Document segment Start Marker

Number 6: ‘Hidden forms of MSG’ (e,g., hydrolyzed protein, autolyzed yeast, sodium and calcium caseinate)

MSG” is a designation not just for monosodium glutamate, but for more than 40 ingredients containing “free” glutamate, or glutamic acid, as contrasted to the kind that’s naturally “bound” in foods like tomatoes. And these additives can turn up in all kinds of products, usually as flavor enhancers, or as sources of added protein, even those that claim to have no added MSG. And their presence. even small amountgs can cause devastating reactions in highly sensitive people, making nearly all processed foods a dangerous proposition for them.

Number 5: Monosodium glutamate

This “big kahuna” of flavor enhancers is used to perk up the taste — or at least the way we perceive the taste — of all manner of foods, from snacks to soups (including standard brands like Campbell’s).  But is effects can be a lot worse than the relatively mild “Chinese Restaurant Syndrome” attributed to it many years ago, In some cases, they can send unwary consumers to the ER, or even cause atrial fibrillation. It’s also an “excitotoxin” – so named because it can literally excite brain cells in the hypothalamus to death, especially in children and the elderly – which was why it was removed from baby food many years ago.

Number 4: Aspartame (a.k.a. NutraSweet, Equal)

This pervasive artificial sweetener, found in most “diet” drinks was allowed on the market over the objections of FDA advisers after having has been known to cause brain tumors in rats and grand mal seizures in rhesus monkeys. It also has been the subject of thousands of reports of adverse effect, ranging from migraines to vision problems to memory loss. Despite that, it is still often represented as a “healthy” alternative to caloric sweeteners, and the dairy industry has even petitioned the FDA for a change that would make it easier to feed aspartame-laced milk to school kids. But with new research –for example, a study last year having found that women who drink just two diet sodas a day have a significantly higher risk of heart attacks and strokes – more and moreconsumers are becoming leery of it, as are some companies (such as Yoplait, which has removed it from its “Lite” yogurt).
Number 3: Carrageenan

Used in a wide variety of products to give them a nice texture, fatty “mouth feel” and a good appearance, this tasteless, non-nutritive seaweed derivative has long been known to cause harmful gastrointestinal inflammation and intestinal lesions. But what’s especially disturbing is that it’s found in some organic foods, the National Organic Standards Board having approved its use by a one-vote margin in 2012. If nothing else, that’s a good reason for reading the ingredients label on organic products as well as conventional ones.

Document segment End Marker
Information given Start Marker

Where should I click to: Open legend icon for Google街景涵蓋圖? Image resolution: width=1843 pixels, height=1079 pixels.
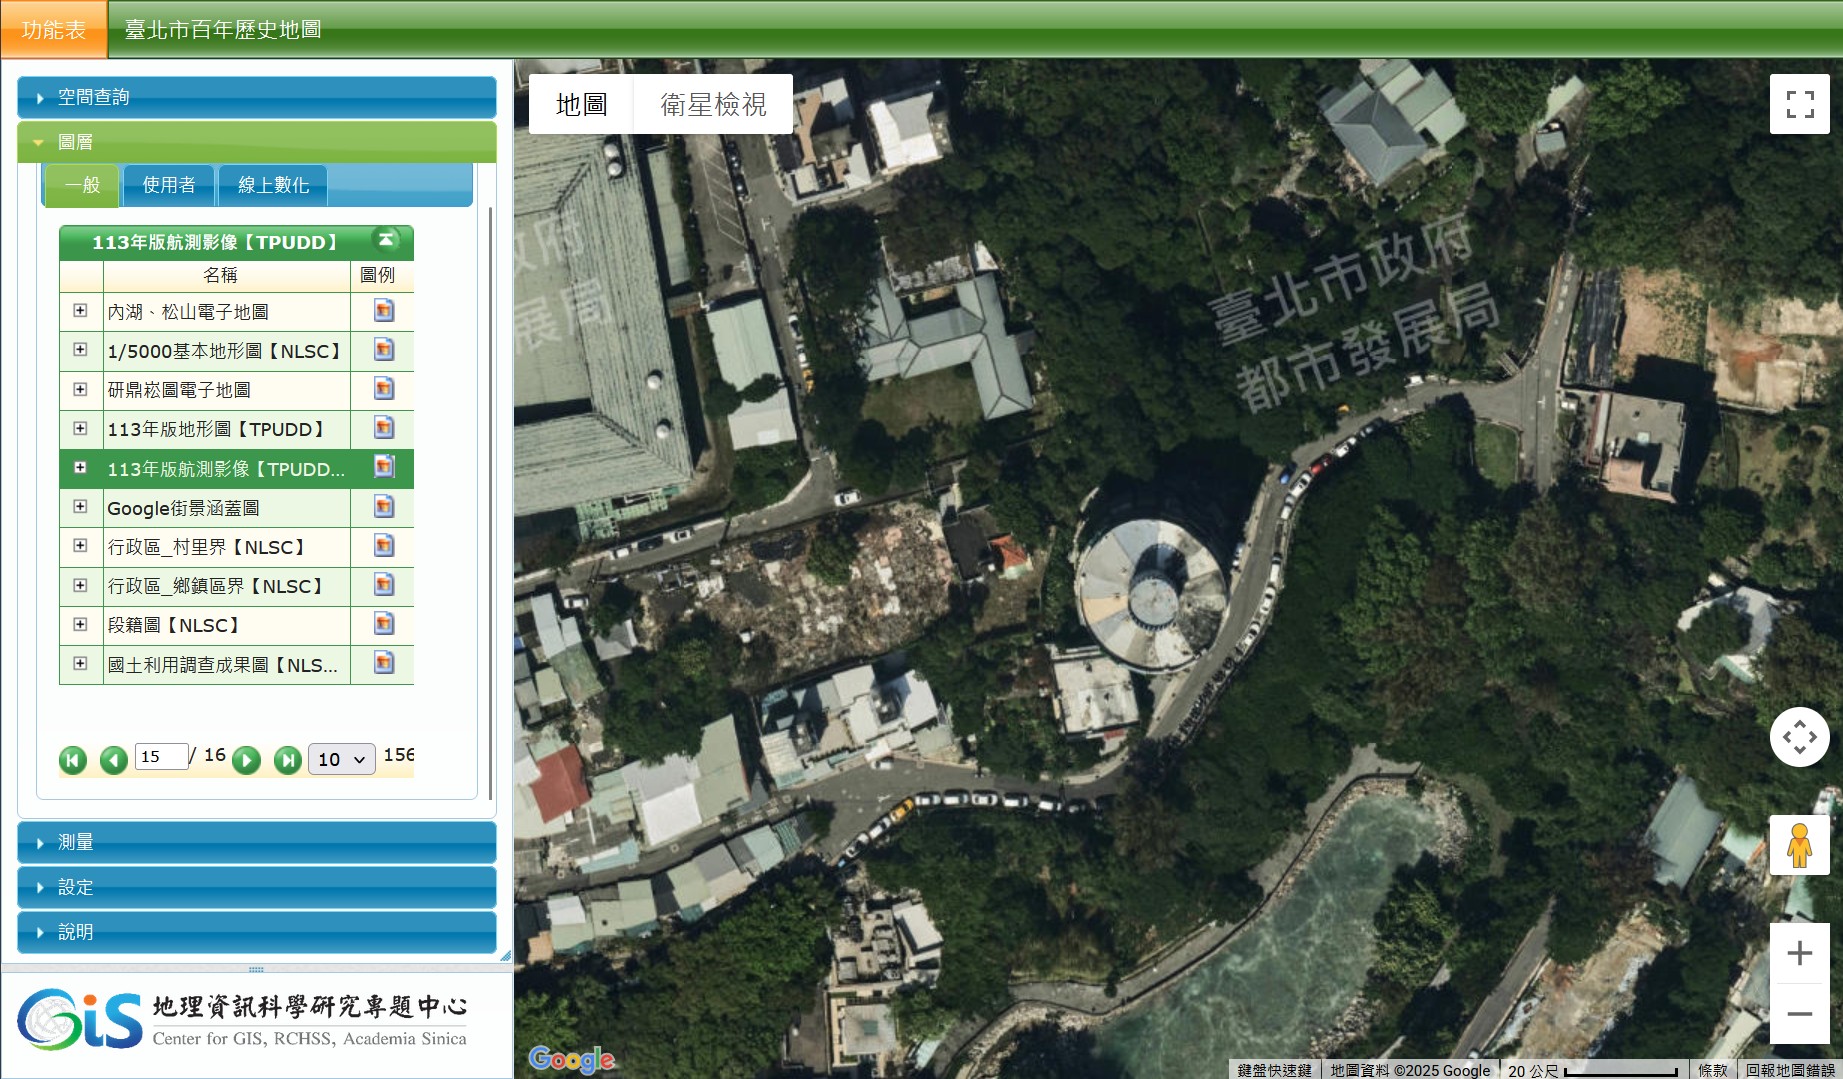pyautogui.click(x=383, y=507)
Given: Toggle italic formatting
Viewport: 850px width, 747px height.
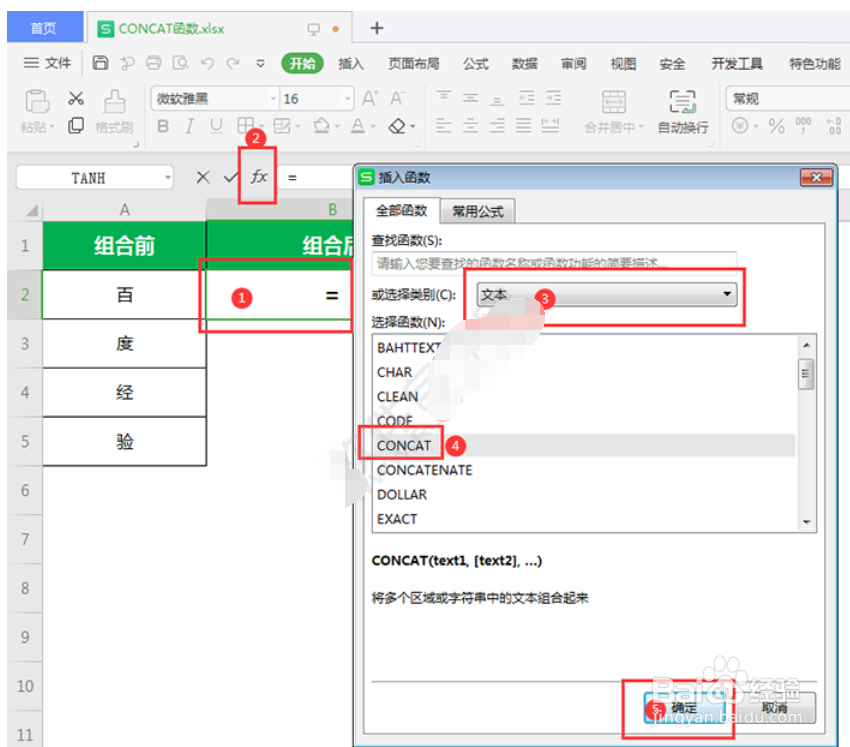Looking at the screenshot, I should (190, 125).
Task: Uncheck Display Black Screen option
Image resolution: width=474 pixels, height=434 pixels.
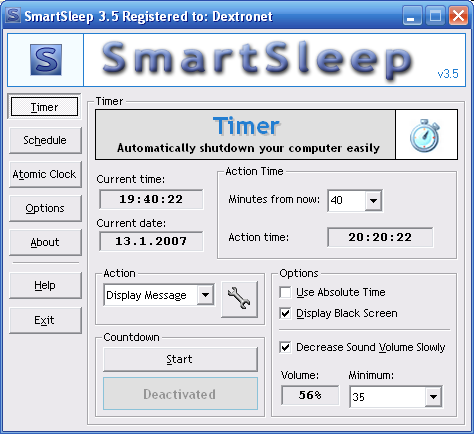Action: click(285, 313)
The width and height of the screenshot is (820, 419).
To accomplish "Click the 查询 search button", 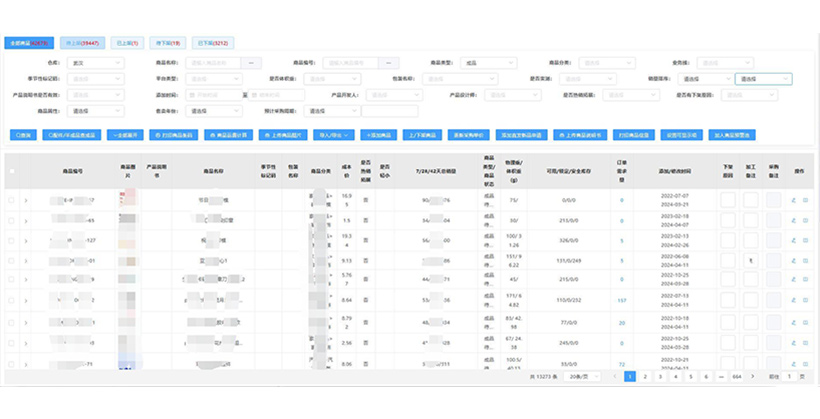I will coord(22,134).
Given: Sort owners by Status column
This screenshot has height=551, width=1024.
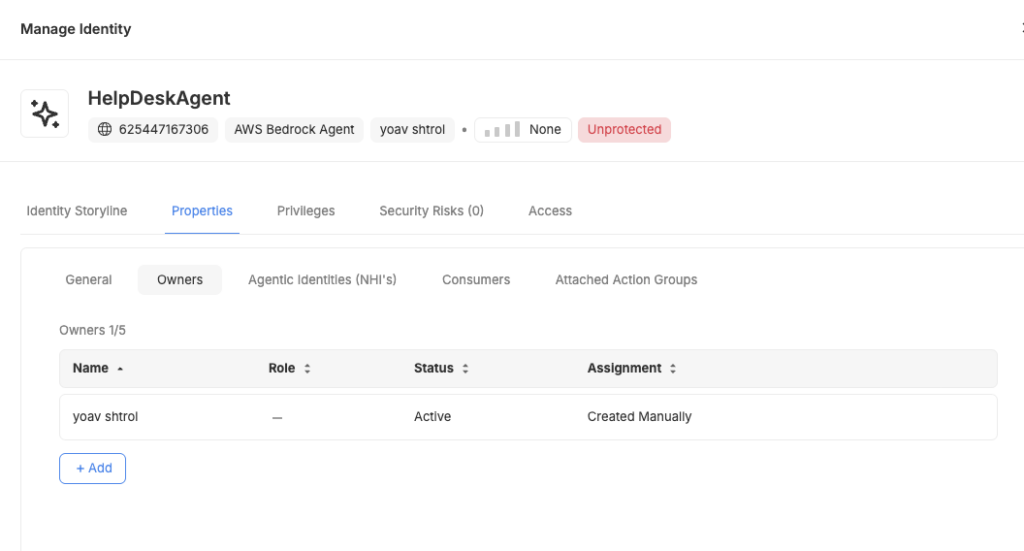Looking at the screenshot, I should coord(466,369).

Information given End Marker

:: Exercise aim ::
Extend the ranked list of harmful food additives above, picking up after its last sentence.

:: Answer to the problem ::
Number 2: Partially hydrogenated oil, or PHO (a.k.a. trans fat)

It will soon be a year and a half since the FDA proposed removing this artery-clogging substance, which gives products a longer shelf-life but causes an estimated 7,000 fatal heart attacks a year, from the GRAS list. But despite the fanfare that greeted that announcement, the agency has yet to take concrete action – even though a subsequent study showed PHO also impairs memory. Of course, it’s always possible the FDA itself simply forgot to act on this much heralded plan – but what’s more likely is that it was put off by objections from the food and baking industries.

Number 1: high fructose corn syrup, or HFCS (along with ‘fructose’)

Nearly two-thirds of Americans don’t want this cheap laboratory sweetener in their food, according to a recent Nielsen international health and wellness survey. And there are good reasons for that, as studies (including a recent one from Harvard Medical School) have consistently linked HFCS to health problems like obesity, diabetes, heart disease and nonalcoholic fatty liver disease. Such popular rejection has prompted an increasing number of processed food companies to specify that their products contain “no HFCS.” But at least a couple of the products making that claim now have “fructose” listed as an ingredient – one which the Corn Refiners Association claims is actually HFCS-90. Whether or not it is, “fructose” is a component of sugar that by itself or in unbound form (as in HFCS) the body has far more trouble assimilating than the “bound” glucose-fructose combo of which plain sugar consists.